There are a couple of points that I would like to make in speaking to this amendment this afternoon. First of all, as we discussed a little bit last night, I think it's important to acknowledge the structural conservatism of the legislation before the chamber currently. That is to say that, if this bill passes today, it will trigger one of three stages of this overall legislative process.
Stage 1 is a trial of 10 years in duration. As I observed last night, on average, 56 kids are born with severe mitochondrial disease every single year. That means before we get to the point 10 years down the road of broadly offering the public and parents the opportunity to make a choice to undergo a procedure that may save the life of a child, about 560 kids may well have lost their lives. A decision has been made in the course of the crafting of this legislation—informed as it has been by multiple Senate inquiries and community consultation—that the duration of that waiting period and, therefore, the potential for that loss of life which may have been prevented by the earlier provision of these services to the public, is the correct balance to be struck. That's the proposition that has been put before the chamber by this legislation. The proposition of such a long trial period is why the proponents of this bill and the community organisations that have been campaigning for this bill see this moment as bittersweet. That's because, even if the legislation passes, they know that their suffering and sadness will be perpetuated, year on year, through many families before such a medical opportunity for the prevention of that suffering is offered to the community.
Within that context, we consider Senator O'Neill's amendment. I will note two aspects of this amendment. Firstly, that it asks us to, in addition to that 10-year trial period, and the conclusion of that 10-year time period, add another barrier to the provision of this technique to the community. It asks that we add the barrier that the procedure, the technique, has been used on at least 20 trial participants, meaning that, at the conclusion of the 10-year period, there would be another benchmark to be met. I ask the chamber, and I have asked myself, whether such a number is inherently arbitrary in its nature.
We saw in the House of Representatives Mr Andrews offer an amendment which was different in its nature. It asked for five positive outcomes. That's rather than 20 trial participants. But it was no less arbitrary in the selection of its number. It was five positive outcomes. It could have been 10, four, 15, 20 or 34. It was up to him. It was about what made him feel personally comfortable. So it is, too, with this amendment. Twenty trial participants are offered to us today. It could have been 15, it could have been five or it could have been 40. The proposition in this amendment is that, regardless of what has been gained through the clinical studies carried out by the NHRMC by, as we heard last night, some of the eminent minds in the nation in relation to IVF treatments, who have been doing this work so well since the early 2000s, we should add an additional barrier of an arbitrary nature.
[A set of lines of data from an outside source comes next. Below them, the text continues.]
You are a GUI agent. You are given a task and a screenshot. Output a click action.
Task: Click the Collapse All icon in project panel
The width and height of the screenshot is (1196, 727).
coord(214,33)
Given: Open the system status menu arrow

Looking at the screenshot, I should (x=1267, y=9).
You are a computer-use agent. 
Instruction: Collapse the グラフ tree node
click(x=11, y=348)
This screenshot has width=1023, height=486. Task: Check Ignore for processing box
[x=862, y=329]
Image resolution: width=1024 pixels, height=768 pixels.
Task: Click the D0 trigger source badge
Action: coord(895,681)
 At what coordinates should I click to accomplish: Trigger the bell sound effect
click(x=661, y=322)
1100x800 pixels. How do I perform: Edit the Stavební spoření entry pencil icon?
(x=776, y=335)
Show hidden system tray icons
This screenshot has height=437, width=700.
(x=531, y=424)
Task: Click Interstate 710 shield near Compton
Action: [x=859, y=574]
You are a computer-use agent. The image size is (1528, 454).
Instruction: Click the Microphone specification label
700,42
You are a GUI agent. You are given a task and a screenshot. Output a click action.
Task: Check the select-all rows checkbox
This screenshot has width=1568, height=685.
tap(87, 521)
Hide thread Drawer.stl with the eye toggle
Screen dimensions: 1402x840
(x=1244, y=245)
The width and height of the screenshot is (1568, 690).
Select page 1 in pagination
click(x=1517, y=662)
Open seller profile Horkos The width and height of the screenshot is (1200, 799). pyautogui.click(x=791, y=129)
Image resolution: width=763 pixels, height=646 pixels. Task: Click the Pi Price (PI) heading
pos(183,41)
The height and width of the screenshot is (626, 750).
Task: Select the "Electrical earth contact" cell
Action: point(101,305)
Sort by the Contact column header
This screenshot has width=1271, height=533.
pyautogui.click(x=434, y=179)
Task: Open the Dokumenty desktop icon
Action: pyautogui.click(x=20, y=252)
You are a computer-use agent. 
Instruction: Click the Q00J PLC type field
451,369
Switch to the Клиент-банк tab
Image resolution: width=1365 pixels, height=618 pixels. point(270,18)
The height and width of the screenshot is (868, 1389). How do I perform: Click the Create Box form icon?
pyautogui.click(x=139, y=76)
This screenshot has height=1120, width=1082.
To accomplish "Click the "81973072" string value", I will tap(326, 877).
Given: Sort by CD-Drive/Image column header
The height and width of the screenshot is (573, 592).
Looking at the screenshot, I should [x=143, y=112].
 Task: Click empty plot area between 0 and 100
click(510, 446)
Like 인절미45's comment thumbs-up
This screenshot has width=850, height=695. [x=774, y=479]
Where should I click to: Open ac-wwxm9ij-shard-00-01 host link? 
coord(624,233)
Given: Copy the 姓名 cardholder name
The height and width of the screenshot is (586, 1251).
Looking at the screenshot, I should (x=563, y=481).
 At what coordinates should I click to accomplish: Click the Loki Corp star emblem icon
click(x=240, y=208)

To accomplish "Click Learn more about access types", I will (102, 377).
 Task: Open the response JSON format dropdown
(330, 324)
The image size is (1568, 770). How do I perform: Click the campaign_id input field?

Given that constant ticking clock of life and the suffering that will be the reality of kids that will already, as I said, be born in their hundreds between the passage of this legislation and the provision of this service to the community, I personally believe that that is an unacceptable and unnecessary additional barrier. I do not think it adds value to this legislation to insert an arbitrary number simply because it meets a level of personal comfort. This is not a scientifically informed number. This is an arbitrary number for personal comfort. We here this afternoon are considering a piece of legislation which turns upon the axis of science. So let us have faith in the experts, as we have had faith in the experts during the pandemic. Let's not put arbitrary barriers in the way of the provision of this legislation.
The second point I will make is in relation to subsection (b) of the amendment, which seeks to have the outcomes of the use of the technique on the trial participants published. We circle back again to this question of public scientific data. Last night I read into the Hansard a letter sent by one of the eminent scientific experts leading the work in the United Kingdom setting out explicitly that the absence of scientific publication of the outcome of this legislation is to in no way be interpreted as anything other than the impact of COVID-19 combining with the complexity of the United Kingdom's privacy requirements in relation to assisted reproductive techniques and that those privacy requirements are being worked through. In due course, those findings will be published. We in this Senate have no reason to believe that statement to be anything other than a true and accurate reflection of what has taken place in the United Kingdom.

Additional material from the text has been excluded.